Messina’s eyes welled up with tears. Jim was a hard-core political operative, an occasional mercenary with whom I had issues in the past and would again in the future. Even so, we were both proud of the health care law and deeply invested in its survival. We gave each other a big, relieved hug, and then plunged into the celebration outside.

Later that day, the president called.

“I call a lot when things are bad. Just wanted to chew on some good news for once,” he said. “I plan to win, but whatever happens, I feel like we’ve locked something in that will help a lot of people. And that feels good.” Before he hung up, he cheerfully shared a data point that he had picked up on one of his regular tours of his iPad. “The one poll I’ve seen lately that makes me feel good is that sixty-five percent say I would do a better job of dealing with extraterrestrials! Can’t beat that!”

It was classic Obama, a sense of what’s important coupled with a wry detachment that helped him survive some of the most trying and tumultuous years in American political history. A few days later, at a Fourth of July pool party on the White House Lawn, Kathy Ruemmler, the White House counsel, asked the president if he “didn’t every once in a while just want to punch someone in the face.”

“No, not really,” he said. “There was an old critic who said, ‘Everything is either a comedy or a tragedy, and the difference is whether you are on the inside, or on the outside, looking in.’ I try to remember that, and step outside on those tough days and see the absurdity of some of these scenes. Plus, we’ve been at this a long time—lots of ups and downs. You just get used to it.”

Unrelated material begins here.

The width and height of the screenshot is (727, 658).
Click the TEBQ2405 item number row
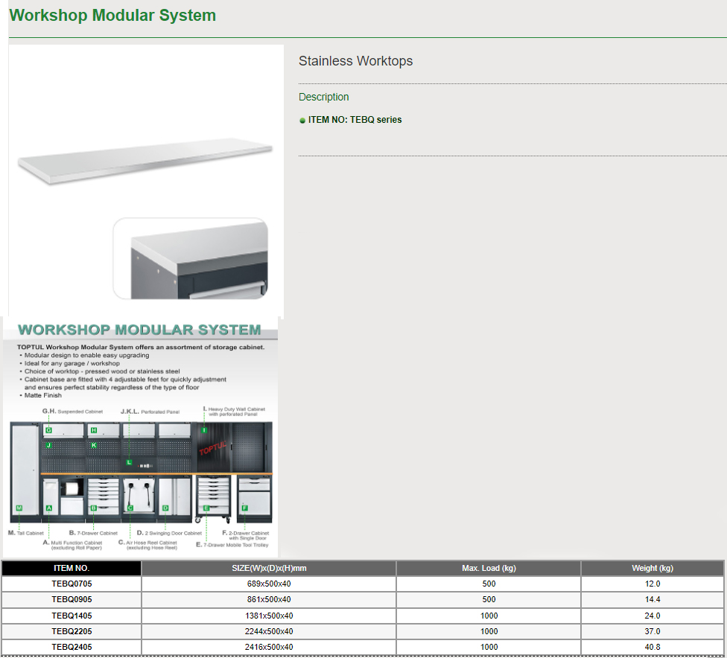pyautogui.click(x=72, y=647)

The next day, we were heading out on a two-day bus tour through Ohio and Pennsylvania. The president was looking over his remarks and practicing his opening. “You know, I’d like to start by saying, ‘This is my last campaign. And so I’ve been thinking lately about my first campaign, and why I got into this business in the first place.’” As he spoke, I recalled the first time I met Obama, a newly minted law graduate. He saw politics as a calling, as a way to give people a fighting chance. Now, as he sat in the forward cabin of Air Force One reserved for the president of the United States, he was summoning that same spirit as he prepared to make his case to folks at venues ranging from big-city rallies to small-town squares to rolling farms. This is the guy, I thought, as I watched him throw away his notes and speak from his heart. This is the guy I know.

Though he lacks the grab-your-elbow, stare-into-your eyes shtick of a Bill Clinton, Obama enjoys people and relishes escaping Washington and getting into the factories, diners, and taverns where folks are interested in more than the Gallup daily tracking poll. He called following the trip, still jazzed by the chance to mix with regular people and by the encouragement they offered.